Exercise task:
Count how many lines in the entries below contain the string "screenshot", treating uppercase and lowercase as different. Reply with the number alone.
** begin Supplied data **
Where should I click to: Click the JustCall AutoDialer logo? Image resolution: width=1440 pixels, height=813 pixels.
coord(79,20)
** end Supplied data **
** begin Supplied data **
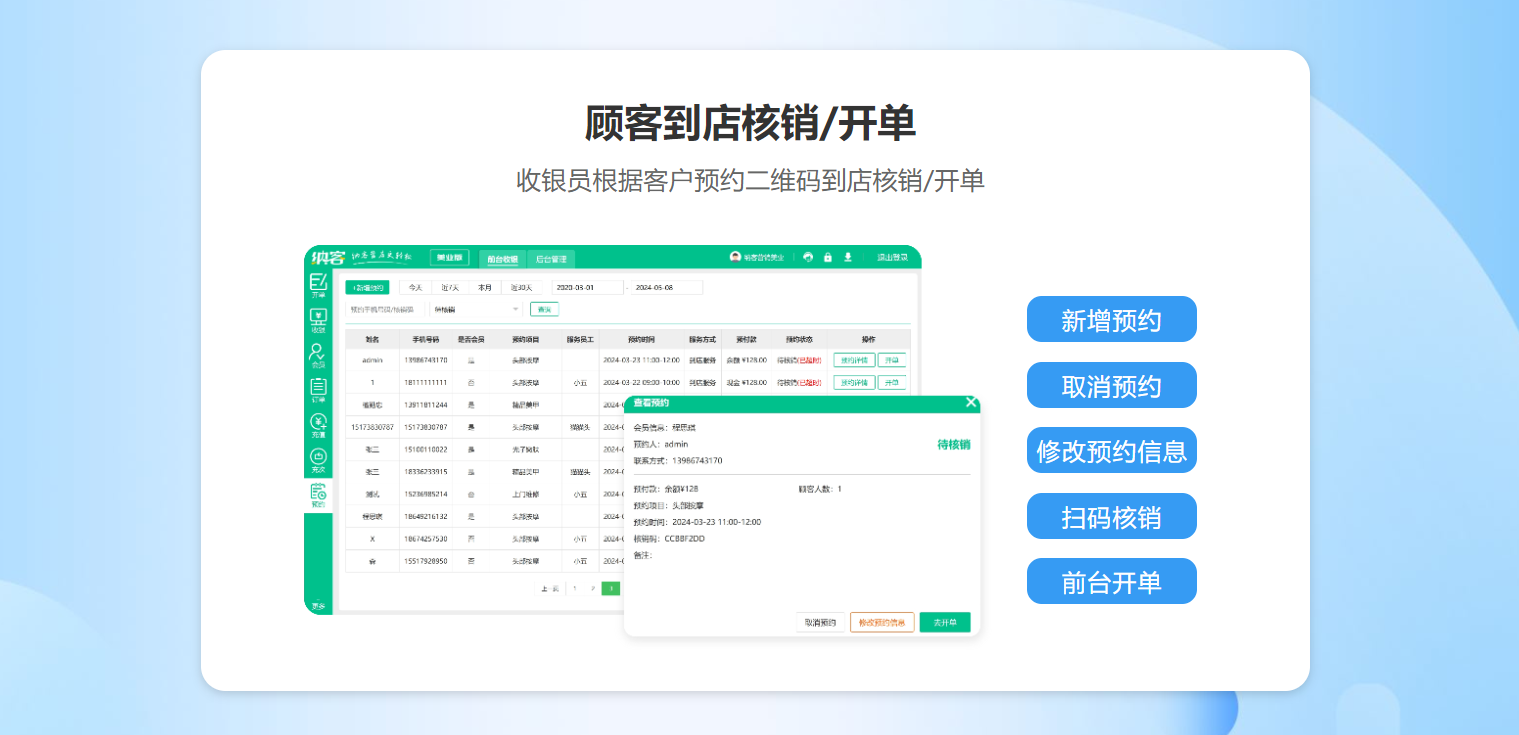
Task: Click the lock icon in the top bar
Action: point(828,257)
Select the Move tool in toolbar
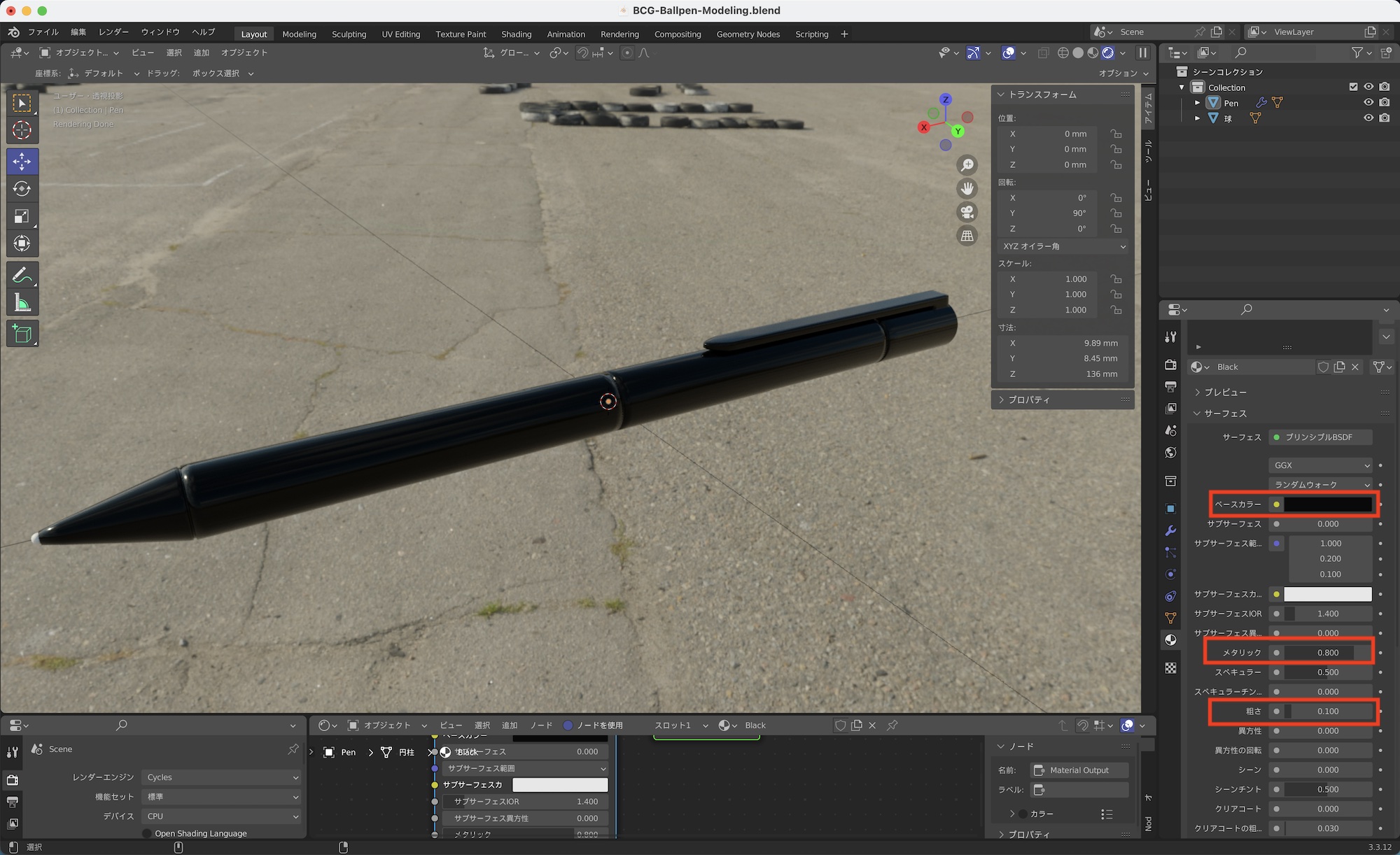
** end Supplied data **
** begin Supplied data **
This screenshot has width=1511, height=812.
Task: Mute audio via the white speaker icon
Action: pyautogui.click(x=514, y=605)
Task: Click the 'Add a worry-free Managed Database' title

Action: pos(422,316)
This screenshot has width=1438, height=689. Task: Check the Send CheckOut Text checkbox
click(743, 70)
** end Supplied data **
Response to this task:
2